• **GIVEN TASK**
Locate every line below containing the word "Toggle" and copy each one in full.

• **EXTRACTED ENTRIES**
--- Start ---
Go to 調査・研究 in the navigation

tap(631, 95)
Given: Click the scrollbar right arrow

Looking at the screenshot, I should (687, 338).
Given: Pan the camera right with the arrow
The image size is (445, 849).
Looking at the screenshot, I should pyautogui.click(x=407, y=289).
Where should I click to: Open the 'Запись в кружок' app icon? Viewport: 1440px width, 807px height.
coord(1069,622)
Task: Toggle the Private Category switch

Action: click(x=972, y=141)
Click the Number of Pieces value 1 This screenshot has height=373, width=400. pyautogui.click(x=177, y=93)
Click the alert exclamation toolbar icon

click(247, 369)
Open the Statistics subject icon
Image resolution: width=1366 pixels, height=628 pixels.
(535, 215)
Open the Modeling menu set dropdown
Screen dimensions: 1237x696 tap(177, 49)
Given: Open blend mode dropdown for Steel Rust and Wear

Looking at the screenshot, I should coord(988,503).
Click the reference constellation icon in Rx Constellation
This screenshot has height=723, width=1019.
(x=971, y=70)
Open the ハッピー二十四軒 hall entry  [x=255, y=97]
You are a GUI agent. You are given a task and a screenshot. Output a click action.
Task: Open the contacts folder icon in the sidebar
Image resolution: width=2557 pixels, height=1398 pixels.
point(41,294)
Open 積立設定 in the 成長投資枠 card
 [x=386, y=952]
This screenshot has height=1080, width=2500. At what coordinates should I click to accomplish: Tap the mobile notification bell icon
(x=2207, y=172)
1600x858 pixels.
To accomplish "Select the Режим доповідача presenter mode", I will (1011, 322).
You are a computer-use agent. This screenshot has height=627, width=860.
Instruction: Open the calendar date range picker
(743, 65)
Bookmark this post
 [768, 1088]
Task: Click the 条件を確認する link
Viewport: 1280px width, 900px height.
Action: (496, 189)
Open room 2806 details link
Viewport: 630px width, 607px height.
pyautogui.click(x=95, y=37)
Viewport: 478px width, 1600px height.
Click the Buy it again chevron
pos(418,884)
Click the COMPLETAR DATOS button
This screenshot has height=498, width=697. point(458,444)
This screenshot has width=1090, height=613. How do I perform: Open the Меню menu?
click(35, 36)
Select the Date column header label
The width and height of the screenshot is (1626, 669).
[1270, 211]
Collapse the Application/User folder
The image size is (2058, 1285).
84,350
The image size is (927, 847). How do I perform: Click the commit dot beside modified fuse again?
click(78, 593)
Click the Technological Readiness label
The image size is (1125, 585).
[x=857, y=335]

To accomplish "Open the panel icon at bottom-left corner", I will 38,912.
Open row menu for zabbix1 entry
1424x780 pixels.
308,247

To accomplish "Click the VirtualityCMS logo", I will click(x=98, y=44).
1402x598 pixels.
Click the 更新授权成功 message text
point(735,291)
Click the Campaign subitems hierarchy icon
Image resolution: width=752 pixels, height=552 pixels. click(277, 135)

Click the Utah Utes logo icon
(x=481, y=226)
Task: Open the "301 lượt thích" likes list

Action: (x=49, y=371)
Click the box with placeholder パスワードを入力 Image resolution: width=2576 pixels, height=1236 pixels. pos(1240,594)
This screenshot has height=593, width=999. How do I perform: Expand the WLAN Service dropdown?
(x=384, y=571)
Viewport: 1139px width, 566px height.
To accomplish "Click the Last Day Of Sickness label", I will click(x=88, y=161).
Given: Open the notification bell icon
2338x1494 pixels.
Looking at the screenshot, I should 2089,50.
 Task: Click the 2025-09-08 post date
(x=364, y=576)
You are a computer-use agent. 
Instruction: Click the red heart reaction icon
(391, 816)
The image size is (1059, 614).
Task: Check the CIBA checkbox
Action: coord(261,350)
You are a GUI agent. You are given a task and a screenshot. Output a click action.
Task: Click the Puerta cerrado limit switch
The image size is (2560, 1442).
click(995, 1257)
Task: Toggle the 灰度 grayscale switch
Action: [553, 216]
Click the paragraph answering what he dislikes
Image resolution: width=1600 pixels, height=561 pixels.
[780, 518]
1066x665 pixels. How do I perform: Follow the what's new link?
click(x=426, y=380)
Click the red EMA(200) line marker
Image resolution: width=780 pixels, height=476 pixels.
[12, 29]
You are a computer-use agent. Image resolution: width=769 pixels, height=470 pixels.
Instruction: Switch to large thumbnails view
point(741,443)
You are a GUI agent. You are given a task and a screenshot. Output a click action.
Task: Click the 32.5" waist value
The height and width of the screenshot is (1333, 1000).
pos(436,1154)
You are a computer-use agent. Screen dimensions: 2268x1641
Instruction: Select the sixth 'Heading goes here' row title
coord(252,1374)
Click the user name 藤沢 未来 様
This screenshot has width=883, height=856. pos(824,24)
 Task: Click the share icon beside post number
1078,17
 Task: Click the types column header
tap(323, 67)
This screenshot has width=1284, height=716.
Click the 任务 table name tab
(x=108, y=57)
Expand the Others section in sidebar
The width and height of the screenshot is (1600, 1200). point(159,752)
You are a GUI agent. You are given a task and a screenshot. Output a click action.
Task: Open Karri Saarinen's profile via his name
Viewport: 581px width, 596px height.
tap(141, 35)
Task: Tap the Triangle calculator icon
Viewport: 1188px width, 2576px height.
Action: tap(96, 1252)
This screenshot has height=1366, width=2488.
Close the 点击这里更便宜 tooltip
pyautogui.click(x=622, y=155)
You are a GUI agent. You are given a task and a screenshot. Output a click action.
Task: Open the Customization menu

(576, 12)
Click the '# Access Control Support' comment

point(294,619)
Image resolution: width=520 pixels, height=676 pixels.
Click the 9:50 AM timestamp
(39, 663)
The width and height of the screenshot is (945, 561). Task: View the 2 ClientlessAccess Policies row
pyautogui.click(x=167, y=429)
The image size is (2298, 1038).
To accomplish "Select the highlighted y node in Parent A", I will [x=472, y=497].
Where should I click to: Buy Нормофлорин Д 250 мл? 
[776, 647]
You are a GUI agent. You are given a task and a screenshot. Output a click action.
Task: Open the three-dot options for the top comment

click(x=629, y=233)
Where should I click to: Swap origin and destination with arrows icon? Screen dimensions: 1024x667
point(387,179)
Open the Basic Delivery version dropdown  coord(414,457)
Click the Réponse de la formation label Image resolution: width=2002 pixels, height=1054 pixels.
--- End ---
• **EXPECTED ANSWER**
Task: Toggle the Private Category switch
Task: Toggle the 灰度 grayscale switch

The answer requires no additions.